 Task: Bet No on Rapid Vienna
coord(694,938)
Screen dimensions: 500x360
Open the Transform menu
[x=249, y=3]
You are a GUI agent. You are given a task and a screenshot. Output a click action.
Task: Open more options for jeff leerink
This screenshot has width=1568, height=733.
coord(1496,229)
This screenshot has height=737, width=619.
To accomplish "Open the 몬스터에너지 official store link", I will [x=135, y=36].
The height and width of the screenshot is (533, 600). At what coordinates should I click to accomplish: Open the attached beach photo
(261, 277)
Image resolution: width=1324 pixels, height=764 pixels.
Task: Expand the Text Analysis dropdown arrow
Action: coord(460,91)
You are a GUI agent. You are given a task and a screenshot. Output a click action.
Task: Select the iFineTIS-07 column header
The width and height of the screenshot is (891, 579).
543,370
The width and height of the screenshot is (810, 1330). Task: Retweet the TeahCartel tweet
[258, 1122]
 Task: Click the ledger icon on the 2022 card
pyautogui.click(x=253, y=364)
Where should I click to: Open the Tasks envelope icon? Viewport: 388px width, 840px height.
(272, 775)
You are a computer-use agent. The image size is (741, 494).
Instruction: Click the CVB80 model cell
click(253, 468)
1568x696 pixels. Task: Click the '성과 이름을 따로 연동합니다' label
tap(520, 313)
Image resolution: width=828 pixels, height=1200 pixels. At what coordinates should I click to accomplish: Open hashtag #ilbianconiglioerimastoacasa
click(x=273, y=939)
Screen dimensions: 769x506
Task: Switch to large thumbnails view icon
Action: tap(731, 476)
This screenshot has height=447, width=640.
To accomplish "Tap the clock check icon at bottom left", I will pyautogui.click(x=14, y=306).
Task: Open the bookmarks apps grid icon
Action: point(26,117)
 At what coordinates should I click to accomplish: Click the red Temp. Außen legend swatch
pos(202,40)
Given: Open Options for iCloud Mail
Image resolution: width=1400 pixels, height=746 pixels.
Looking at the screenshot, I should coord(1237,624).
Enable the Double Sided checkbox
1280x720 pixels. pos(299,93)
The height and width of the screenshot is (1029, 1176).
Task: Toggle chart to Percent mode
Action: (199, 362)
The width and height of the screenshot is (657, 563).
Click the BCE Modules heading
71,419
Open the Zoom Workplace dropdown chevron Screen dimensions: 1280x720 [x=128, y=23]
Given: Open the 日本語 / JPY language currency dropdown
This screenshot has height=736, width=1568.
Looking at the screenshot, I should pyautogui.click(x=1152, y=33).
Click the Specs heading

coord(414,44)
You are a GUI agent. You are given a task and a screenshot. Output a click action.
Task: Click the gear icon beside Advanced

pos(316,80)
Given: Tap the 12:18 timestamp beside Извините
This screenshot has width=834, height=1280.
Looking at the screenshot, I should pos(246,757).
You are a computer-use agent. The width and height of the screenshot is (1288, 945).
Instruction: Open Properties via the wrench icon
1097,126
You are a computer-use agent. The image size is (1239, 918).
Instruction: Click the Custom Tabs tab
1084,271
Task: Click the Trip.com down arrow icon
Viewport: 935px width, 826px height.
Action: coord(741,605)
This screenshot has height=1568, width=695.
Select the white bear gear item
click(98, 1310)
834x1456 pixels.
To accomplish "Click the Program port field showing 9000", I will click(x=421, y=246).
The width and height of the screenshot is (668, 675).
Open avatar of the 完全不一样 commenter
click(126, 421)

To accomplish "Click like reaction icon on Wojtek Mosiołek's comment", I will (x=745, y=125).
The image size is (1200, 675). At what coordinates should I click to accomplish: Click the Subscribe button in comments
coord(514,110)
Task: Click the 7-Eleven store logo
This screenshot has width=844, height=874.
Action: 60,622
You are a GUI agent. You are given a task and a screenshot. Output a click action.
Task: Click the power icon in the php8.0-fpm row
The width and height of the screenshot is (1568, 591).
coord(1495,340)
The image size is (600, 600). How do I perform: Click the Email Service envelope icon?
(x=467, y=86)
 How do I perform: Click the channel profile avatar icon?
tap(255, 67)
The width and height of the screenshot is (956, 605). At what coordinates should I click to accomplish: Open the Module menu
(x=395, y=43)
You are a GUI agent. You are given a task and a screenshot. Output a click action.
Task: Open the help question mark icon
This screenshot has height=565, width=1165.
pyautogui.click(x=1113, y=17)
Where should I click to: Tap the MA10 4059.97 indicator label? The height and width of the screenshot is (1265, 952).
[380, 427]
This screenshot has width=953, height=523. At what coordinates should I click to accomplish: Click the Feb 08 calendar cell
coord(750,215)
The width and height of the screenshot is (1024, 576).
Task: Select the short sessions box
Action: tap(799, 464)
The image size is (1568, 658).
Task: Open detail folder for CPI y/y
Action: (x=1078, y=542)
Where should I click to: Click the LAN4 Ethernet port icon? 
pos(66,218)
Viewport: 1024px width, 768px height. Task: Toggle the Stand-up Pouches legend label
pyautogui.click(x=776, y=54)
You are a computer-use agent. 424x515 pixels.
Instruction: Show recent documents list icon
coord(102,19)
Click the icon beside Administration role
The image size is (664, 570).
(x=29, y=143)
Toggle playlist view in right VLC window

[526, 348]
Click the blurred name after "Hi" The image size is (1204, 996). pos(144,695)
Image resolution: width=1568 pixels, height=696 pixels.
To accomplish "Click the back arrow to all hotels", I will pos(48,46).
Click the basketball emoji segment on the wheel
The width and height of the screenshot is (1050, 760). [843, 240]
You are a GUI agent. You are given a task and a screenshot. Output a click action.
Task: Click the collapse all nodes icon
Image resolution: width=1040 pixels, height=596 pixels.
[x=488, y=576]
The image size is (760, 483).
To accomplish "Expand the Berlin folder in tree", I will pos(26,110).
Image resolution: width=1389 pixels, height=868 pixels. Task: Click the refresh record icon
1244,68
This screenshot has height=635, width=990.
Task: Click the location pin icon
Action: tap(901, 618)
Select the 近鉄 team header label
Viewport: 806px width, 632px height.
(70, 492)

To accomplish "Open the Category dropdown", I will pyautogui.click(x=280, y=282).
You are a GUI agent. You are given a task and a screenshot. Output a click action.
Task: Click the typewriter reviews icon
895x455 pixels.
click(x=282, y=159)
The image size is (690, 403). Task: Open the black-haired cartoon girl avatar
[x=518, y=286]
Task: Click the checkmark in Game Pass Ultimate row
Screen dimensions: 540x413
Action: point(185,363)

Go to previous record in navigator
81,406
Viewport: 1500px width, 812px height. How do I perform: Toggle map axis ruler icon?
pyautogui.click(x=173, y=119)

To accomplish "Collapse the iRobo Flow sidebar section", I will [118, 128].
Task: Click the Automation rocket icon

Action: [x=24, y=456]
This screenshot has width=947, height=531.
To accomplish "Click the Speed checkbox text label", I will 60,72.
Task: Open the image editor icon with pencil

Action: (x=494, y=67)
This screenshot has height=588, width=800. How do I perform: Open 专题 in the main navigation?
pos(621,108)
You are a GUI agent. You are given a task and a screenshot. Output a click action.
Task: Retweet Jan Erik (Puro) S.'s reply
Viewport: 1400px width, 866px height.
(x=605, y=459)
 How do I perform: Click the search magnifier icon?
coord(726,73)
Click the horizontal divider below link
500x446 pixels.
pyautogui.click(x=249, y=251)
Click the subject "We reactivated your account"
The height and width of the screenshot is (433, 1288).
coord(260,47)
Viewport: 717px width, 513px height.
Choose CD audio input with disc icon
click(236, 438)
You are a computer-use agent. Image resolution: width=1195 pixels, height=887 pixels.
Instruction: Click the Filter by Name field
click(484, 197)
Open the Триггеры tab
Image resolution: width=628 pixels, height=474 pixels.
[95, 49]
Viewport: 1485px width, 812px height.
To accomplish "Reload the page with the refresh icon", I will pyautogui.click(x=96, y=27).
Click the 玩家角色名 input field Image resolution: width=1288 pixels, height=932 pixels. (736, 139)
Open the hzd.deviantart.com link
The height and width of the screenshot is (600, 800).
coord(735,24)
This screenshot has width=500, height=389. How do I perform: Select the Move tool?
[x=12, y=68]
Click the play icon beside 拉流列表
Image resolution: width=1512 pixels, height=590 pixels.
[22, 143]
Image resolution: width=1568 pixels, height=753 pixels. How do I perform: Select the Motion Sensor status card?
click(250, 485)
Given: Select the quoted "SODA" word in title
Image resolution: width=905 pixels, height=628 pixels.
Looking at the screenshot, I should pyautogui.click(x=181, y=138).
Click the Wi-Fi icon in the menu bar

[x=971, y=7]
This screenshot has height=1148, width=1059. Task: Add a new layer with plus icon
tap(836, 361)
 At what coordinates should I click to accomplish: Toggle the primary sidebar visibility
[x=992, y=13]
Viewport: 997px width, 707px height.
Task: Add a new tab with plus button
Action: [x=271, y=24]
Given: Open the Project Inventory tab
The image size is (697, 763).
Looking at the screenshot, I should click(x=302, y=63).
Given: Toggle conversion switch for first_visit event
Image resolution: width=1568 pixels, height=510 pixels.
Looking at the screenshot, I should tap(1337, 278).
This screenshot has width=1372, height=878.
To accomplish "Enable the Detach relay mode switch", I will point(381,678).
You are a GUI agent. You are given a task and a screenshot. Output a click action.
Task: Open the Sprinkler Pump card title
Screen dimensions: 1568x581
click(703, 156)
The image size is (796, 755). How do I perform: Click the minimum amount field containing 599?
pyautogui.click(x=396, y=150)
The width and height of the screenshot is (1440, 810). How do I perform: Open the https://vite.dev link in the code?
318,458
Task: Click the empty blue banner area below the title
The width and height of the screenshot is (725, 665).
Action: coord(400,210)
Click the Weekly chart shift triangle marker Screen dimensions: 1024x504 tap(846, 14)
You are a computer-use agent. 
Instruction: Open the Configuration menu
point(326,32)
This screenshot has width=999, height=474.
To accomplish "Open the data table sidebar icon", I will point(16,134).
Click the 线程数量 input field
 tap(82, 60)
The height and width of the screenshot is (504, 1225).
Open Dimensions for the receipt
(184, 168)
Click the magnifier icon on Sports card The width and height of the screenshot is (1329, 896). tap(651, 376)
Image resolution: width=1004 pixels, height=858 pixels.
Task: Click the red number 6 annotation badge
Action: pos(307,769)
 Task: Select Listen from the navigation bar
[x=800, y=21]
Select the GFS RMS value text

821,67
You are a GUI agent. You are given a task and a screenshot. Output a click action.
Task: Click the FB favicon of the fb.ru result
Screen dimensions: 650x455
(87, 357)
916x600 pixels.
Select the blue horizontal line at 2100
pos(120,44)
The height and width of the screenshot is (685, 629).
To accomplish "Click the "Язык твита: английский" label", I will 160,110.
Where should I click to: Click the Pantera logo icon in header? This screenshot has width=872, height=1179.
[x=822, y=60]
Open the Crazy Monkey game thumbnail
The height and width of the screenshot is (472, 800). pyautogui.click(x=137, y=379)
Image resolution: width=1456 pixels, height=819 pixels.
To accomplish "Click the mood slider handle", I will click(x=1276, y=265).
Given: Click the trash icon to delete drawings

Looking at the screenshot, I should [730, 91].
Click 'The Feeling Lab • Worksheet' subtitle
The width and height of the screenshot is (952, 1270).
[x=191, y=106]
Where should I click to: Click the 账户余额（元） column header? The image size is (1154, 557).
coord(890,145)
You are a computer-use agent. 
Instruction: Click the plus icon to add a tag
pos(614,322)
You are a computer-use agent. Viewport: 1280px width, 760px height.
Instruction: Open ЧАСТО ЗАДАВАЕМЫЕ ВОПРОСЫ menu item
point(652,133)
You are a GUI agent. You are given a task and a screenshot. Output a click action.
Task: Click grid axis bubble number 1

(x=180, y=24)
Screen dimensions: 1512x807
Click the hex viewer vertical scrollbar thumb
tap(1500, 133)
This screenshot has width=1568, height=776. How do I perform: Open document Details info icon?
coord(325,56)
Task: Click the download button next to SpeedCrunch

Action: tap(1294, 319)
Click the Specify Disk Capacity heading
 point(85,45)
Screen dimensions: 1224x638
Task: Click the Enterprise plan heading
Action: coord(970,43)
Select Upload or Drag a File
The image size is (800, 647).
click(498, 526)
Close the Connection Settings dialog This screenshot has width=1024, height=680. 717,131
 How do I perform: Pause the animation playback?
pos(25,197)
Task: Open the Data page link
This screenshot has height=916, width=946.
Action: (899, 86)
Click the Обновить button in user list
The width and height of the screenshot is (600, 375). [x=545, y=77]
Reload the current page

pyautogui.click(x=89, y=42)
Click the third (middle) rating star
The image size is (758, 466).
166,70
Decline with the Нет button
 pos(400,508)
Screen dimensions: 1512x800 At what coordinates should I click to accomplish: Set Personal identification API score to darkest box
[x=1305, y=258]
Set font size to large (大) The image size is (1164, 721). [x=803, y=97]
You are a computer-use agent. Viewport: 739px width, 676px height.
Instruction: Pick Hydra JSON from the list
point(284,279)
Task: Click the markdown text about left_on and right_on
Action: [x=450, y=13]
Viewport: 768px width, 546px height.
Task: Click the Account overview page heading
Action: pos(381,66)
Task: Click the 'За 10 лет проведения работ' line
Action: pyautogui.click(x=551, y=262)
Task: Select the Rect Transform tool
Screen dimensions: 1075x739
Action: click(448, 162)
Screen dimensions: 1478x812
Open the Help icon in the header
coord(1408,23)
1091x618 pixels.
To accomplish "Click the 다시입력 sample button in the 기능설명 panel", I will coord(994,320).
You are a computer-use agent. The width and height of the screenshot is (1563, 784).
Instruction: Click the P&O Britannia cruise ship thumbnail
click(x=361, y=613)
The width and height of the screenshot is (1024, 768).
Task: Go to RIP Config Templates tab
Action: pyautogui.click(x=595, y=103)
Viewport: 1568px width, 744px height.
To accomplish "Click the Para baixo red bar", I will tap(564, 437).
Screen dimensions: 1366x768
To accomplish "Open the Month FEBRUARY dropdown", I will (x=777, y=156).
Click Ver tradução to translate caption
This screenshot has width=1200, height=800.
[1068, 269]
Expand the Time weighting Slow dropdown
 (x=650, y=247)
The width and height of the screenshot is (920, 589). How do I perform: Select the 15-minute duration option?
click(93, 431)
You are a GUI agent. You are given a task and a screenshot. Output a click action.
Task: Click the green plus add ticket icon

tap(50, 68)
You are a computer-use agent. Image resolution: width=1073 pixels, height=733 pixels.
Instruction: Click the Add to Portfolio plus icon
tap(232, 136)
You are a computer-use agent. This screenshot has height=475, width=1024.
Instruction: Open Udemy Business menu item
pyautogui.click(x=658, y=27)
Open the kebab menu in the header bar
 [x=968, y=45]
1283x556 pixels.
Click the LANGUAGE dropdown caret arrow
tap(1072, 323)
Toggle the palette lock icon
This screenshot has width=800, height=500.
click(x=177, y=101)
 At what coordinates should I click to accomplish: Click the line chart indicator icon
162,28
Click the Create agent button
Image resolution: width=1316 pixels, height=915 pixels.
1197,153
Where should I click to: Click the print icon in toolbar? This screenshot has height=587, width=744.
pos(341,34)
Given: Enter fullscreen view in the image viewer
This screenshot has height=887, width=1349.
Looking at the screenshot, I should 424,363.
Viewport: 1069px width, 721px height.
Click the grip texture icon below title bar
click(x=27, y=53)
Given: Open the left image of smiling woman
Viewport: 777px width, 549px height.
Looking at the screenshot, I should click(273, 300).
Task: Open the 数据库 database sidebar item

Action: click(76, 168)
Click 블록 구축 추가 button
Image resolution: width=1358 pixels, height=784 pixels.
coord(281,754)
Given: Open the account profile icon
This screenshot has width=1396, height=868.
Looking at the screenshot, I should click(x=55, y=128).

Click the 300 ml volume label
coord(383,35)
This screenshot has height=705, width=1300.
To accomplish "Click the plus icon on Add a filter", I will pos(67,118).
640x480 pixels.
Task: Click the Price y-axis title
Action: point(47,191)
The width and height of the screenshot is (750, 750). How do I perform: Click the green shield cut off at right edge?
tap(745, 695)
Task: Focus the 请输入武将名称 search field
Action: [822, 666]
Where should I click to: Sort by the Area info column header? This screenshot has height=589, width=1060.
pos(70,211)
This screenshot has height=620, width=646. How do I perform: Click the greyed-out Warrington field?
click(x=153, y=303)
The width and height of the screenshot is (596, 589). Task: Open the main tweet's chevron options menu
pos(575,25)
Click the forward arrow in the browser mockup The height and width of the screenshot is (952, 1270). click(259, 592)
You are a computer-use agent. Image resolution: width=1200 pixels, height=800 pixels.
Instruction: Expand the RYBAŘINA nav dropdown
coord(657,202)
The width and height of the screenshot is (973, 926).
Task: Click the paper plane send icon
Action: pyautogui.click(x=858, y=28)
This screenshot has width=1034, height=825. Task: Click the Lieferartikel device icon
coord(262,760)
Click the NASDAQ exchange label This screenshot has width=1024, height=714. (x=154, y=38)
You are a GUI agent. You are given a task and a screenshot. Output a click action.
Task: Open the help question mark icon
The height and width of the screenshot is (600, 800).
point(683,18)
-------
### TASK
Could you write out, exactly as they stand, only the lines above that begin at the line with "At what coordinates should I click to accomplish: Toggle" and stop after the line with "Given: Open the Project Inventory tab"?

### SOLUTION TO THE PROBLEM
 At what coordinates should I click to accomplish: Toggle the primary sidebar visibility
[x=992, y=13]
Viewport: 997px width, 707px height.
Task: Add a new tab with plus button
Action: [x=271, y=24]
Given: Open the Project Inventory tab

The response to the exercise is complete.